### WORK TASK
From the records below, please print only the lines from the one containing "This screenshot has" through the one containing "the document proxy", both included. Skip the pictures.

──────── DATA PROVIDED ────────

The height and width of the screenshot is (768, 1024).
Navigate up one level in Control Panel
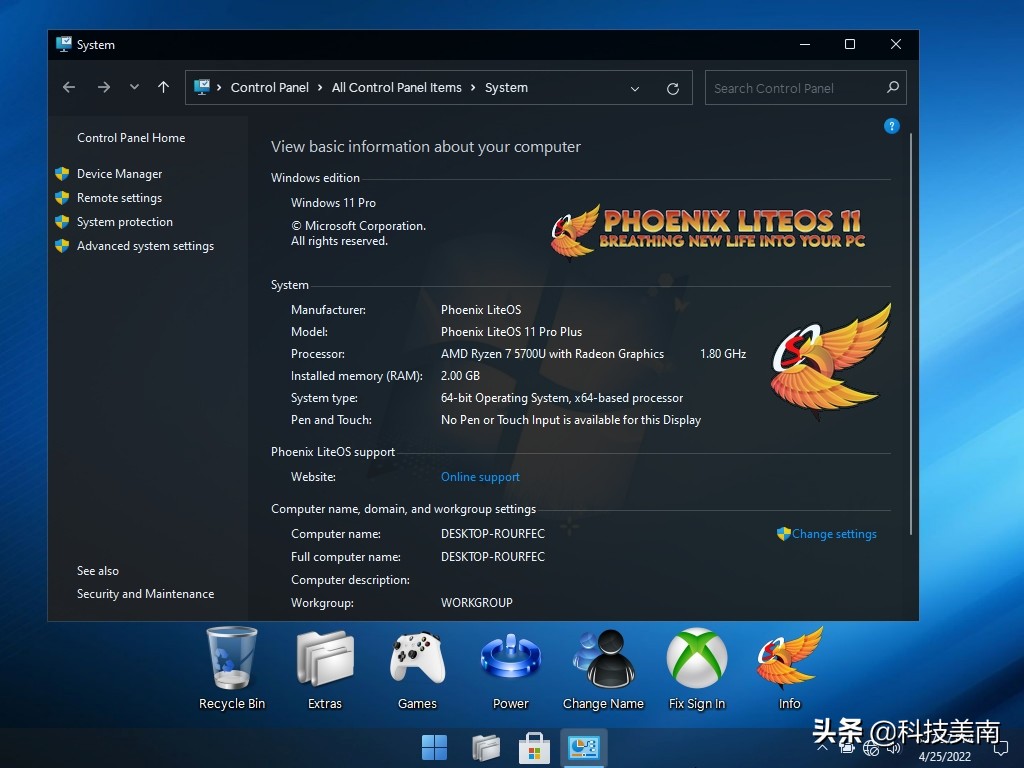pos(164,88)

────────
──────── DATA PROVIDED ────────

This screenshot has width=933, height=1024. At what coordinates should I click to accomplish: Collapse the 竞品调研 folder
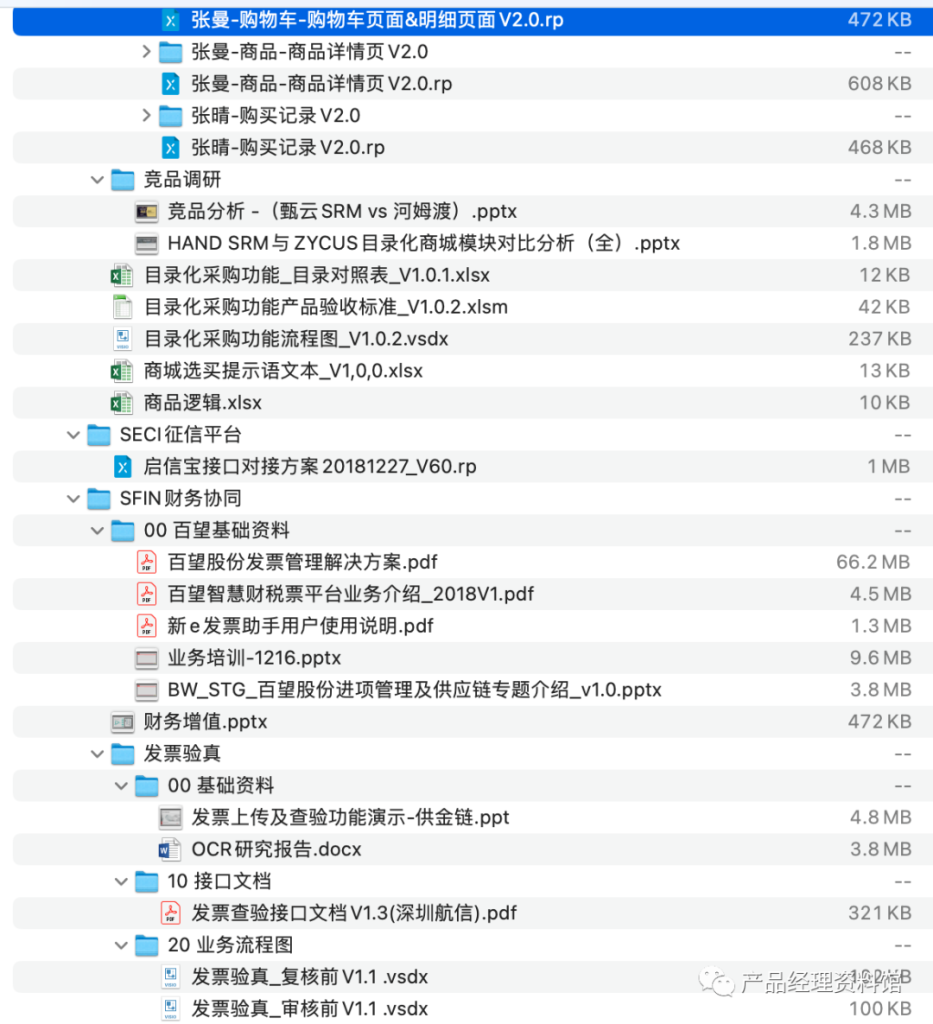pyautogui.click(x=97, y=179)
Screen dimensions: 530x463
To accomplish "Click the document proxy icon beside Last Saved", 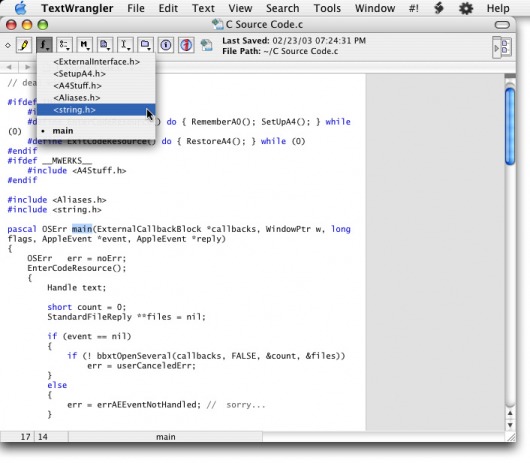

────────
──────── DATA PROVIDED ────────

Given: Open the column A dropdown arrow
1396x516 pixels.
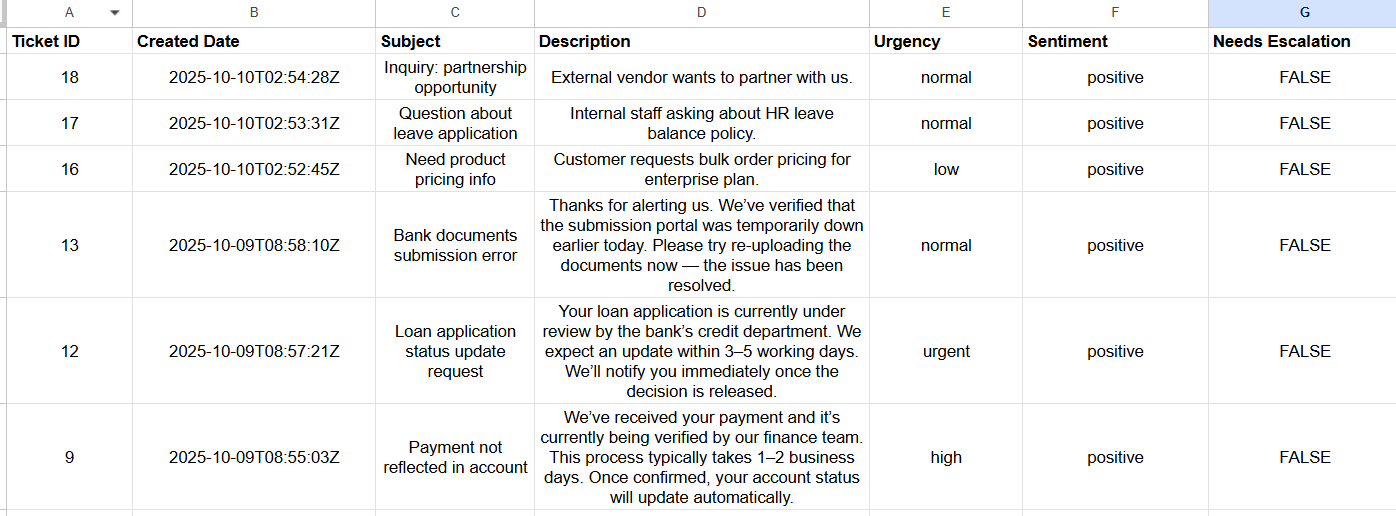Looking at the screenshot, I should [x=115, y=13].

────────

### PROBLEM SOLUTION
This screenshot has width=933, height=1024. At what coordinates should I click to accomplish: Collapse the 竞品调研 folder
pyautogui.click(x=97, y=179)
Screen dimensions: 530x463
To accomplish "Click the document proxy icon beside Last Saved", 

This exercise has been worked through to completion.